*Exercise directions:* A faithful copy is needed. Set down all of the data below exactly.

Stored records:

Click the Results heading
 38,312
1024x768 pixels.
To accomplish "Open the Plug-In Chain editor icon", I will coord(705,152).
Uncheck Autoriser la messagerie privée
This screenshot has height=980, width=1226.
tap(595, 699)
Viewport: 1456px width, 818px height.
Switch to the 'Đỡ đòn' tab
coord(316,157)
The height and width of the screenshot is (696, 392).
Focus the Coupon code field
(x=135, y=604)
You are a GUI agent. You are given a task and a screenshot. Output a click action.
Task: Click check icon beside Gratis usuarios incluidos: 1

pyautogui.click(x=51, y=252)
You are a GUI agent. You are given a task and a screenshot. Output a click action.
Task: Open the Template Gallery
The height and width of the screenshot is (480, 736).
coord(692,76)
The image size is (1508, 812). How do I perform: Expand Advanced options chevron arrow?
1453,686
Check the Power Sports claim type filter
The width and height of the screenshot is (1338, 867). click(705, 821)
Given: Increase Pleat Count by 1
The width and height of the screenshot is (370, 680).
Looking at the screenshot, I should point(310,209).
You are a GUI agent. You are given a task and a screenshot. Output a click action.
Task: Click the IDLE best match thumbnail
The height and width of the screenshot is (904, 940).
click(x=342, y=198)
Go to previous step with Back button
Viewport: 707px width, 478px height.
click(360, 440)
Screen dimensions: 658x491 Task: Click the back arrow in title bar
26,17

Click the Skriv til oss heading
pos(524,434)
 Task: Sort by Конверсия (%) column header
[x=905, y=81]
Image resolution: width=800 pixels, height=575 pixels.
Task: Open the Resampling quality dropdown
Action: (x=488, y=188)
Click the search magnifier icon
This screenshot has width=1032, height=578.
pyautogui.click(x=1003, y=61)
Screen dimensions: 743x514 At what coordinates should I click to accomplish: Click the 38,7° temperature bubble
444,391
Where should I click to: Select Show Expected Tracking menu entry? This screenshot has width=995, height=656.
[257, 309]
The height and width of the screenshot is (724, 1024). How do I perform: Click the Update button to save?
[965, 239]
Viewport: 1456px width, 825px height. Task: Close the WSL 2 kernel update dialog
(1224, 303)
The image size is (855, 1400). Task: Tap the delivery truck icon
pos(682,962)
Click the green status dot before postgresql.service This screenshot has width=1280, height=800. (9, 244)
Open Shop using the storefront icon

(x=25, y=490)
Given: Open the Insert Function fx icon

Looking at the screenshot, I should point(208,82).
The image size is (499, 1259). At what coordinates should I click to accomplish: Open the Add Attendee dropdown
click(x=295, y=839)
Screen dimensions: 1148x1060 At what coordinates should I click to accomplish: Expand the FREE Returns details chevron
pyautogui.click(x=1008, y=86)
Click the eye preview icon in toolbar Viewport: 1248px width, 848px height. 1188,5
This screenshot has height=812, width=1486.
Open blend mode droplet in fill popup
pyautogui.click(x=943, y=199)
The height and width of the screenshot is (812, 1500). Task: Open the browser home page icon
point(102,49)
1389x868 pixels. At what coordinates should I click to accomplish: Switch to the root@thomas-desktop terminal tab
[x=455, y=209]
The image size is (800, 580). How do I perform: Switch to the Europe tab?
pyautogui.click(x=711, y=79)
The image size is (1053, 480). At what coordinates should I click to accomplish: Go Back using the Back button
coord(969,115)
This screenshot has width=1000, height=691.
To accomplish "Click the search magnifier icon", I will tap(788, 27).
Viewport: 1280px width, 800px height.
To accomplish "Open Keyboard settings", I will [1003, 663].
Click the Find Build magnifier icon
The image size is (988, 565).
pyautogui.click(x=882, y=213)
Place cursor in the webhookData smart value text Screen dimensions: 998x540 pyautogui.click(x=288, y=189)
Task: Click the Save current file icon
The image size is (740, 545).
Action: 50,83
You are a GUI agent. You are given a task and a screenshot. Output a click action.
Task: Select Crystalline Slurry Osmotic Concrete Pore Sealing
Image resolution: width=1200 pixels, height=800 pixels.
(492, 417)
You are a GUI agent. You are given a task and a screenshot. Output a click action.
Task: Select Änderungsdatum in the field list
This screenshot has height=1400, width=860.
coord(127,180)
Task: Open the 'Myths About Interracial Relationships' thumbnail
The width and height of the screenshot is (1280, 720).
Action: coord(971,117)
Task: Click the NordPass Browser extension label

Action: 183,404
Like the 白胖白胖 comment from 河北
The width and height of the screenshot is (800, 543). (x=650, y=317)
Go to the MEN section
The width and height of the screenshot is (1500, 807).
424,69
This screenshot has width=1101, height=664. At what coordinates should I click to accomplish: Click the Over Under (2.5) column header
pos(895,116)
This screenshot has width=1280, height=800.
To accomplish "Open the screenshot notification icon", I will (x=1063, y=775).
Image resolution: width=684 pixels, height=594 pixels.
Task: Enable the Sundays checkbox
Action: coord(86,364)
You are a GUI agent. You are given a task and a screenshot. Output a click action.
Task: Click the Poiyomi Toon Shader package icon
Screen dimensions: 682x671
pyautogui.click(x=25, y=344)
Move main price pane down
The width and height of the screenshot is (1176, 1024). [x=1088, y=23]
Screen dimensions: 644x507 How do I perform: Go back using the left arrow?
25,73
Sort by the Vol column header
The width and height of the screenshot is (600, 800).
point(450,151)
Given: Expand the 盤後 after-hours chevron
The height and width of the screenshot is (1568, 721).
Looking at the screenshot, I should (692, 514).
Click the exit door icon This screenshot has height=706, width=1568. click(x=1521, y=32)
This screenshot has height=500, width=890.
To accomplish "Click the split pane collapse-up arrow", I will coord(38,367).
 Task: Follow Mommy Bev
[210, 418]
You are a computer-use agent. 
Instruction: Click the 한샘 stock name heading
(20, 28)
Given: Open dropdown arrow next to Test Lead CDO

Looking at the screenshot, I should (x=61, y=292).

*Output of the task:*
Click the Results heading
 38,312
1024x768 pixels.
To accomplish "Open the Plug-In Chain editor icon", I will coord(705,152).
Uncheck Autoriser la messagerie privée
This screenshot has height=980, width=1226.
tap(595, 699)
Viewport: 1456px width, 818px height.
Switch to the 'Đỡ đòn' tab
coord(316,157)
The height and width of the screenshot is (696, 392).
Focus the Coupon code field
(x=135, y=604)
You are a GUI agent. You are given a task and a screenshot. Output a click action.
Task: Click check icon beside Gratis usuarios incluidos: 1

pyautogui.click(x=51, y=252)
You are a GUI agent. You are given a task and a screenshot. Output a click action.
Task: Open the Template Gallery
The height and width of the screenshot is (480, 736).
coord(692,76)
The image size is (1508, 812). How do I perform: Expand Advanced options chevron arrow?
1453,686
Check the Power Sports claim type filter
The width and height of the screenshot is (1338, 867). click(705, 821)
Given: Increase Pleat Count by 1
The width and height of the screenshot is (370, 680).
Looking at the screenshot, I should point(310,209).
You are a GUI agent. You are given a task and a screenshot. Output a click action.
Task: Click the IDLE best match thumbnail
The height and width of the screenshot is (904, 940).
click(x=342, y=198)
Go to previous step with Back button
Viewport: 707px width, 478px height.
click(360, 440)
Screen dimensions: 658x491 Task: Click the back arrow in title bar
26,17

Click the Skriv til oss heading
pos(524,434)
 Task: Sort by Конверсия (%) column header
[x=905, y=81]
Image resolution: width=800 pixels, height=575 pixels.
Task: Open the Resampling quality dropdown
Action: (x=488, y=188)
Click the search magnifier icon
This screenshot has width=1032, height=578.
pyautogui.click(x=1003, y=61)
Screen dimensions: 743x514 At what coordinates should I click to accomplish: Click the 38,7° temperature bubble
444,391
Where should I click to: Select Show Expected Tracking menu entry? This screenshot has width=995, height=656.
[257, 309]
The height and width of the screenshot is (724, 1024). How do I perform: Click the Update button to save?
[965, 239]
Viewport: 1456px width, 825px height. Task: Close the WSL 2 kernel update dialog
(1224, 303)
The image size is (855, 1400). Task: Tap the delivery truck icon
pos(682,962)
Click the green status dot before postgresql.service This screenshot has width=1280, height=800. (9, 244)
Open Shop using the storefront icon

(x=25, y=490)
Given: Open the Insert Function fx icon

Looking at the screenshot, I should point(208,82).
The image size is (499, 1259). At what coordinates should I click to accomplish: Open the Add Attendee dropdown
click(x=295, y=839)
Screen dimensions: 1148x1060 At what coordinates should I click to accomplish: Expand the FREE Returns details chevron
pyautogui.click(x=1008, y=86)
Click the eye preview icon in toolbar Viewport: 1248px width, 848px height. 1188,5
This screenshot has height=812, width=1486.
Open blend mode droplet in fill popup
pyautogui.click(x=943, y=199)
The height and width of the screenshot is (812, 1500). Task: Open the browser home page icon
point(102,49)
1389x868 pixels. At what coordinates should I click to accomplish: Switch to the root@thomas-desktop terminal tab
[x=455, y=209]
The image size is (800, 580). How do I perform: Switch to the Europe tab?
pyautogui.click(x=711, y=79)
The image size is (1053, 480). At what coordinates should I click to accomplish: Go Back using the Back button
coord(969,115)
This screenshot has width=1000, height=691.
To accomplish "Click the search magnifier icon", I will tap(788, 27).
Viewport: 1280px width, 800px height.
To accomplish "Open Keyboard settings", I will [1003, 663].
Click the Find Build magnifier icon
The image size is (988, 565).
pyautogui.click(x=882, y=213)
Place cursor in the webhookData smart value text Screen dimensions: 998x540 pyautogui.click(x=288, y=189)
Task: Click the Save current file icon
The image size is (740, 545).
Action: 50,83
You are a GUI agent. You are given a task and a screenshot. Output a click action.
Task: Select Crystalline Slurry Osmotic Concrete Pore Sealing
Image resolution: width=1200 pixels, height=800 pixels.
(492, 417)
You are a GUI agent. You are given a task and a screenshot. Output a click action.
Task: Select Änderungsdatum in the field list
This screenshot has height=1400, width=860.
coord(127,180)
Task: Open the 'Myths About Interracial Relationships' thumbnail
The width and height of the screenshot is (1280, 720).
Action: coord(971,117)
Task: Click the NordPass Browser extension label

Action: 183,404
Like the 白胖白胖 comment from 河北
The width and height of the screenshot is (800, 543). (x=650, y=317)
Go to the MEN section
The width and height of the screenshot is (1500, 807).
424,69
This screenshot has width=1101, height=664. At what coordinates should I click to accomplish: Click the Over Under (2.5) column header
pos(895,116)
This screenshot has width=1280, height=800.
To accomplish "Open the screenshot notification icon", I will (x=1063, y=775).
Image resolution: width=684 pixels, height=594 pixels.
Task: Enable the Sundays checkbox
Action: coord(86,364)
You are a GUI agent. You are given a task and a screenshot. Output a click action.
Task: Click the Poiyomi Toon Shader package icon
Screen dimensions: 682x671
pyautogui.click(x=25, y=344)
Move main price pane down
The width and height of the screenshot is (1176, 1024). [x=1088, y=23]
Screen dimensions: 644x507 How do I perform: Go back using the left arrow?
25,73
Sort by the Vol column header
The width and height of the screenshot is (600, 800).
point(450,151)
Given: Expand the 盤後 after-hours chevron
The height and width of the screenshot is (1568, 721).
Looking at the screenshot, I should (692, 514).
Click the exit door icon This screenshot has height=706, width=1568. click(x=1521, y=32)
This screenshot has height=500, width=890.
To accomplish "Click the split pane collapse-up arrow", I will coord(38,367).
 Task: Follow Mommy Bev
[210, 418]
You are a computer-use agent. 
Instruction: Click the 한샘 stock name heading
(20, 28)
Given: Open dropdown arrow next to Test Lead CDO

Looking at the screenshot, I should (x=61, y=292).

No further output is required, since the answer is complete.